Winston Churchill by Yosuf Karsh, or allegedly. Churchill wasn't actually available on the day Karsh arrived to photograph him, so Karsh took the above picture of the effigy at Madame Tussaud's instead. You can see because bits of the face have gone all melty. Real eyes were composited in to make the picture more lifelike, but they weren't Churchill's—they were the eyes of a woman who was lecturing on socialism that day down at Speaker's Corner.
To Karsh's annoyance, a Cuban employee at Tussaud's was still rolling "Churchill's" wax cigar, and wouldn't be rushed, but it gave Karsh the idea for a story.
We visited this picture the other day, by Fay Godwin. In point of fact, the dog is stuffed, and is being suspended on invisible wires to hold it in position. The reason the picture is composed like this is because Godwin wanted to hide the giant bamboo pole to which the invisible wires were attached, and the reason the dog, named "Counselor," was stuffed in this position was because he was meant to end up as part of a display showing him dancing with his owner. Sadly, the anticipated display was never completed, because after the owner died it was discovered that stuffing humans is illegal (or "highly questionable," to quote the adjudicating magistrate), whether it was their dying wish to be shown dancing with their dead dogs or not.
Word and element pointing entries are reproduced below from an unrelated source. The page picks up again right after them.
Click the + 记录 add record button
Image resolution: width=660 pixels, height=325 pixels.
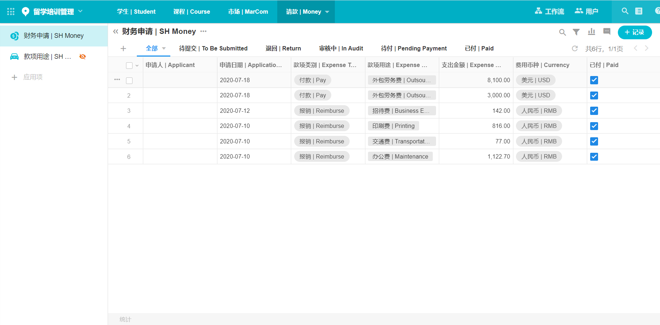[634, 32]
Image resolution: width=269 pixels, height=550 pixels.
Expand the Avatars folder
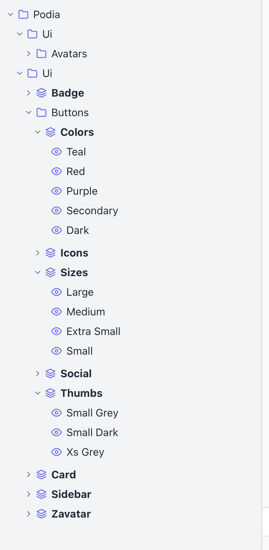point(29,53)
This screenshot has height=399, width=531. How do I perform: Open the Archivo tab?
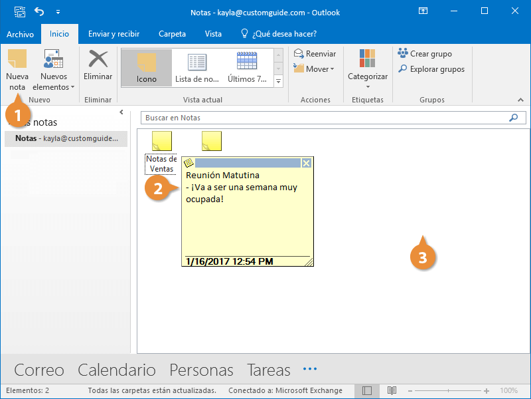click(x=20, y=34)
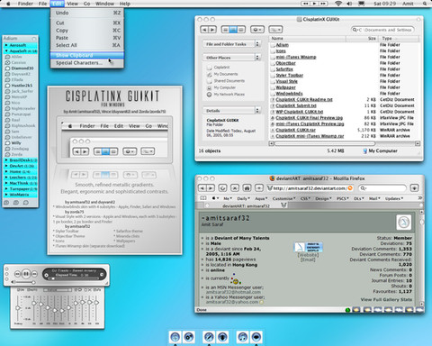Viewport: 432px width, 346px height.
Task: Open the View menu in the menu bar
Action: pyautogui.click(x=72, y=4)
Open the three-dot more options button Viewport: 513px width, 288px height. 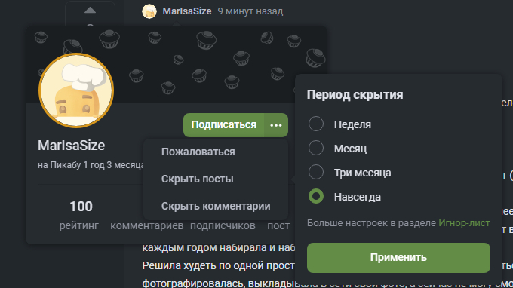click(x=276, y=125)
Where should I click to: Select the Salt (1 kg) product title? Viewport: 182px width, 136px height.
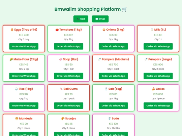point(115,89)
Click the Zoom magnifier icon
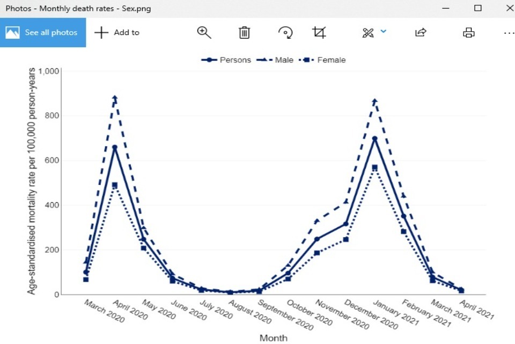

This "scene" by Berenice Abbot is of course a structure on a model railroad built by a Mr. Martin McGuirk in upstate New York in the 1930s. The "Suits Topcoats $9.95" sign is actually the size of a bus ticket! (Mr. McGuirk clearly was giving in to flights of fancy, as any idiot knows topcoats never sold for $9.95.) The corner view is cannily staged to control depth of field, always a headache with extreme macro shots such as this.
A particularly poor forgery by Garry Winogrand. The flying figure was photographed separately, standing on one foot at an ice skating rink, bent back and looking upwards, and was patched into the other photo to save it from the dreaded "empty white sky." The fellow on the right, who looks almost as if he's looking at the "upside down" figure, actually just thinks the balloons are for him. Mistake? Winogrand forgot to have the model remove his cigarette before posing!! "It's always something," grumbled the darkroom wizard and master of illusion.
No photograph is ever proof. It is only evidence. Do you believe this event ever happened? Is this an honest photograph, or is it a lie? However positive you are (either way), your answer can never be absolute. It is always provisional.
Evidence accumulates. We hope that the single photograph is never the only evidence, that it is supported by eyewitness accounts and secondhand reportage, other photographs whether by the same or different photographers, and forensic evidence certified by experts. What do you think? Are the white areas crawling around this man's body the result of a direct impression of fire creating overexposed areas in metalized silver on a negative, or are they, perhaps, the result of an artist drawing on a Wacom tablet? Was this print made from one negative or three?
We must each, always, come to our own conclusions about the relative truth-value of photographic reports. And insofar as we must rely only on the photographs, our willingness to believe or our decision to not believe is always provisional, in the case of every picture we come to.
How well do we know the world?
Mike (Thanks to O.G., P.B., and Jeff Hartge for inspiration)
*Semi-satire alert. The point of the post itself, in the final five paragraphs, is very serious, but the "stories" under all the rest of the pictures are false of course.
Featured Comment by Dave Polaschek: "Cf. Officer Obie and the 'twenty seven eight-by-ten color glossy photographs with circles and arrows and a paragraph on the back of each one explaining what each one was to be used as evidence against us.' Does this mean Mike has to pay $50 and pick up the garbage?"